## WORK REQUEST
Copy every entry below exactly, and keep out the pictures.

(DATA FOR THIS TASK begins)

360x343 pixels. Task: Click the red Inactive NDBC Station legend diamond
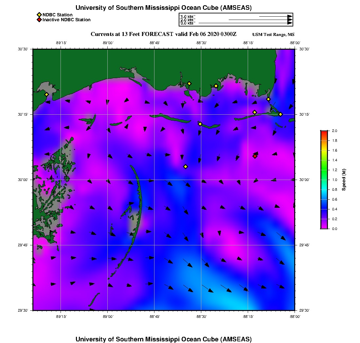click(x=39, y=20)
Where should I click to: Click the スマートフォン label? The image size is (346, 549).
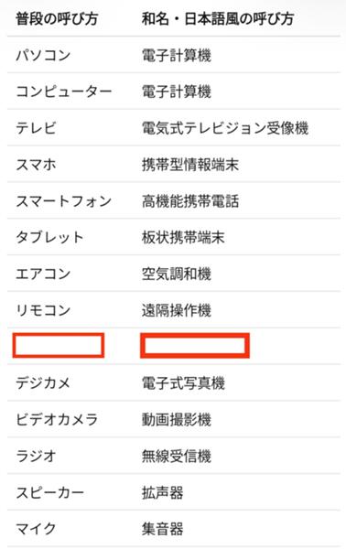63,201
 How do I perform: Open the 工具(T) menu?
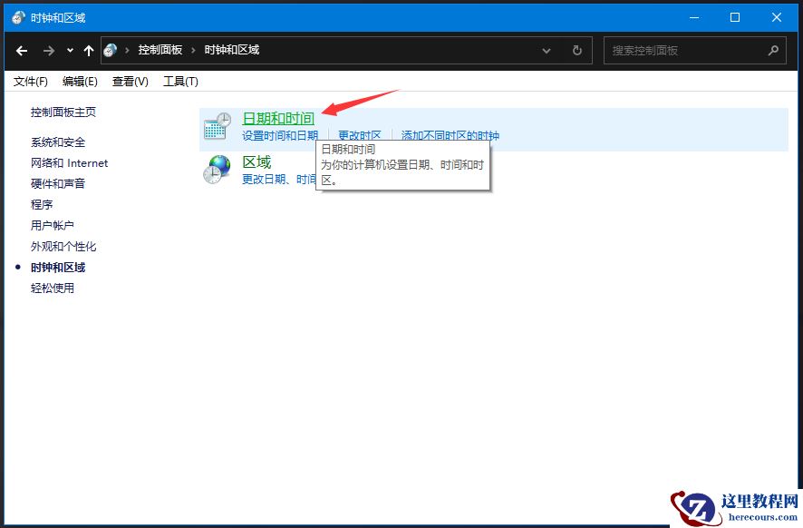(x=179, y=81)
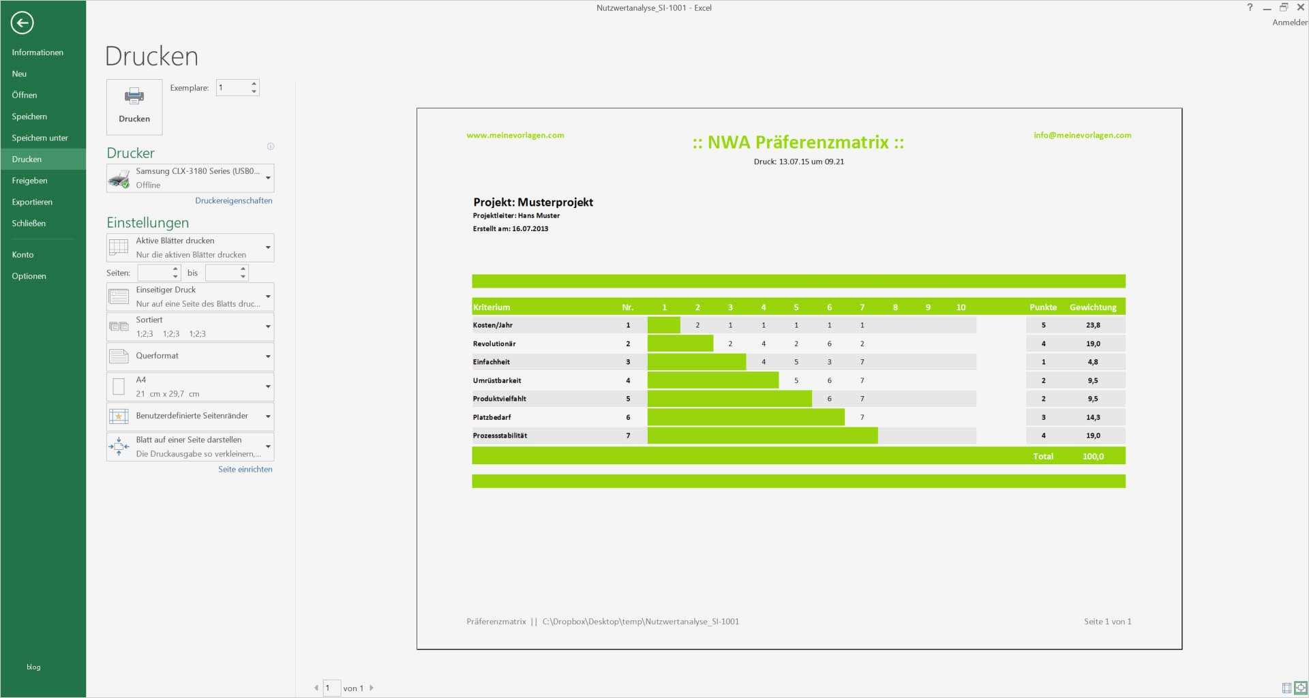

(DATA FOR THIS TASK ends)

## RESULT BELOW
360x343 pixels. Task: Click the red Inactive NDBC Station legend diamond
click(x=39, y=20)
Where should I click to: Click the スマートフォン label? The image size is (346, 549).
63,201
 How do I perform: Open the 工具(T) menu?
(x=179, y=81)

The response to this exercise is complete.